Diseñando la vida ideal

Cuando el año está a punto de acabar, es inevitable replantearse la vida que estamos viviendo y ponernos a fantasear sobre todo lo que nos gustaría alcanzar en el año que vamos a empezar. Como dije al hablar de los propósitos de año nuevo, corremos el serio peligro de fijarnos demasiados objetivos y de angustiarnos pensando que estamos demasiado lejos de lograr todo eso.

Además, suele ocurrir que tenemos objetivos que arrastramos durante años para los que hacemos planes que nunca llegan a fructificar. Se nos enquistan. Y sobre ellos vamos acumulando las nuevas incorporaciones de cada año. 
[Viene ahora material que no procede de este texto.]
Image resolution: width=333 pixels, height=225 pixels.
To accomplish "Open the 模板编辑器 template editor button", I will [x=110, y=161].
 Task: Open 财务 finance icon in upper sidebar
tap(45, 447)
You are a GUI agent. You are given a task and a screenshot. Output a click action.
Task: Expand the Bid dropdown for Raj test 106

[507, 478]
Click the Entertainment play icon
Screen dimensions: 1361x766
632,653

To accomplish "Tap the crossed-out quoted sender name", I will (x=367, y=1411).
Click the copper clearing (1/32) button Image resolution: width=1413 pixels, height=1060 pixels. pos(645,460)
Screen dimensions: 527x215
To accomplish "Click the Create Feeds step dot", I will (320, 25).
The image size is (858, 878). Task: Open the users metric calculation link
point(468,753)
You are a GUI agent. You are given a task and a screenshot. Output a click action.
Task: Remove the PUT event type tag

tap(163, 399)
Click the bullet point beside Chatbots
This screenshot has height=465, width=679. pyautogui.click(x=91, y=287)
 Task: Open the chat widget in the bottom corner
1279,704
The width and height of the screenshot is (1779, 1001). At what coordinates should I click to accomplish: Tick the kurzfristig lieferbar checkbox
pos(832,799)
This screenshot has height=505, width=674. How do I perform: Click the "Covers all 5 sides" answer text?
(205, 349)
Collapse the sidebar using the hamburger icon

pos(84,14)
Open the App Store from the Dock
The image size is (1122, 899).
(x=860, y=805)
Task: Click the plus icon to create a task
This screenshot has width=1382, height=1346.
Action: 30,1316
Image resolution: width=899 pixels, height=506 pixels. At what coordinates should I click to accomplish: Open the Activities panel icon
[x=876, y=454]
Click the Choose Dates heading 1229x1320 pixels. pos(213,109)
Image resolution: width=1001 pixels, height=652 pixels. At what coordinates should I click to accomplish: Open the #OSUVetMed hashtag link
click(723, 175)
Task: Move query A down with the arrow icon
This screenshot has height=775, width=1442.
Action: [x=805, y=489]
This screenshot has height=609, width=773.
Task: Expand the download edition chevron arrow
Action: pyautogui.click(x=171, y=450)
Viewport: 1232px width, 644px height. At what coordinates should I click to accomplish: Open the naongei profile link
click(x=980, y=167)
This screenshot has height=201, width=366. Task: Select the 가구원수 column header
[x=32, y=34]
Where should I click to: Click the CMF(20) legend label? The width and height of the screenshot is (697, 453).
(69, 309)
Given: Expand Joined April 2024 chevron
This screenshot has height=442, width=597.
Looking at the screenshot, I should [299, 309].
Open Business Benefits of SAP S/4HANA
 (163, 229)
Un error que cometemos es no replantearnos la conveniencia de mantener esos objetivos, y por lo que tengo comprobado, a medida que maduramos, envejecemos o evolucionamos, llámese como se quiera, nuestra visión sobre la realidad va cambiando también, por lo que nuestros objetivos deberían ir a la par. Quizá lo que nos parecía tan atrayente hace cinco años, hoy día en realidad no nos encaja. En parte, ésa puede ser la razón de que no los alcancemos: que realmente no nos motivan lo suficiente en el momento actual. 

Con esa manía que tengo yo de ir escribiendo todo lo que me pasa por la cabeza, y de crear documentos llamados "horizonte laboral", "mi vida ideal", "mis objetivos de futuro", al releerlos, me doy cuenta de lo que me va cambiando el chip cada año. Es curioso. A veces, releyendo un "manifiesto" de hace tiempo, redescubro proyectos que había dejado aparcados y que ahora me vuelven a parecer ilusionantes. 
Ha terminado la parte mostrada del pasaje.